ブロックチェーン系メディアのCryptoSlateが27日(現地時間)に報じた。カンザスシティ連銀は25日の案内で、議論の対象が通貨の将来、銀行業、金融政策の運営、グローバルな金融統合にまで及ぶと説明した。ステーブルコインや暗号資産は、もはや業界内の話題にとどまらず、中銀の政策論点として扱われる段階に入った格好だ。
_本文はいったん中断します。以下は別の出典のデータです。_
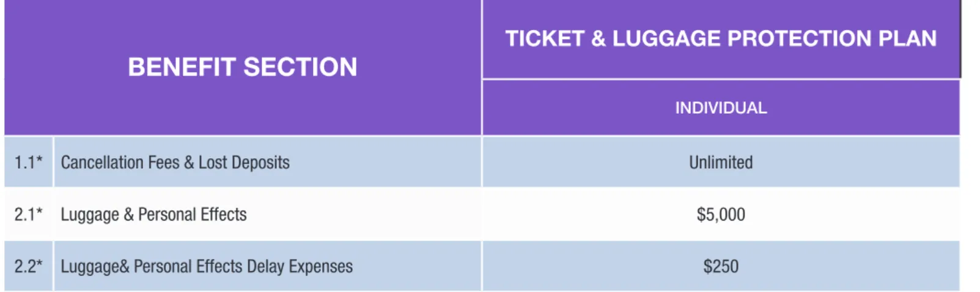Screen dimensions: 980x292
Task: Select the $250 benefit amount
Action: (x=721, y=266)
ジャクソンホール会議は、中央銀行関係者が正式な政策判断に先立って重要論点を提示する場として知られる。1978年に始まり、1982年に開催地をジャクソンホールへ移して以降、金融政策を巡る主要会合として定着してきた。今年の「金融革新」には、即時決済インフラ、金融分野でのAI、トークン化証券、分散台帳ベースの預金、ステーブルコインが含まれる。
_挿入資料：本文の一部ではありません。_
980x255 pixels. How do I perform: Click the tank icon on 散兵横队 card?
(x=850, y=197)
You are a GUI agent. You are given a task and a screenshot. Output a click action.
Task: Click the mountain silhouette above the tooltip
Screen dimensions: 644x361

今回の議論で焦点の1つとなるのがステーブルコインだ。ブロックチェーン上では移転しやすいドル建て資産として使われる一方、中央銀行にとっては民間が発行する決済手段でもある。発行体は通常、1ドルでの償還に備え、米国債や現金、短期資産を保有する。
こうした仕組みは、米国債需要や銀行預金、決済アクセス、通貨への信認と密接に関わるとみられている。
FRBは6月、ドルの国際的な役割を扱ったイベントでもステーブルコインに言及していた。公開資料には、ステーブルコインの利用が国債市場や外国為替、送金分野へ広がっているとの記載があった。
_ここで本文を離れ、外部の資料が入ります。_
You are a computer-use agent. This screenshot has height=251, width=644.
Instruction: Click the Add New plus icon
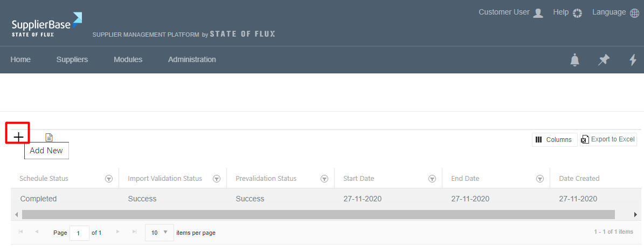tap(18, 137)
国際決済銀行(BIS)は2026年の報告書で、5月末時点のステーブルコインの時価総額を約3200億ドル、2025年の総取引額を約28兆ドルと集計した。ただ、同一主体が管理するウォレット間の移転も含むため、実際の経済活動の規模はこれを下回る可能性があると指摘した。
制度面の整備も並行して進む。ドナルド・トランプ米大統領は2025年7月、ジニアス法に署名した。規制当局は今年、準備資産や償還、顧客確認(KYC)のルール整備を進めている。
米通貨監督庁(OCC)は19日(現地時間)、最終的な施行規則を11月までに整備する見通しを示した。新規の銀行免許申請40件のうち23件が、デジタル資産関連の活動に関わる案件だとも説明している。
ビットコインも別の側面からジャクソンホールと無縁ではない。ビットコインは、実質金利や流動性、将来の金利パスに敏感なマクロ資産として取引されるためだ。週末に予定されるケビン・ウォーシュ氏の基調講演は、インフレや雇用、金利見通しを通じて市場の流れに影響を与える可能性がある。
ジャクソンホールは依然として中央銀行の会合だが、その議論の射程には、これまで暗号資産業界が主導してきたステーブルコインやトークン化マネーも入り始めた。ワイオミング・ブロックチェーン・シンポジウムが業界と議会の議論を先行して扱ってきたのに対し、ジャクソンホールはそれらを通貨、決済、銀行規律の観点から論じる場になりつつある。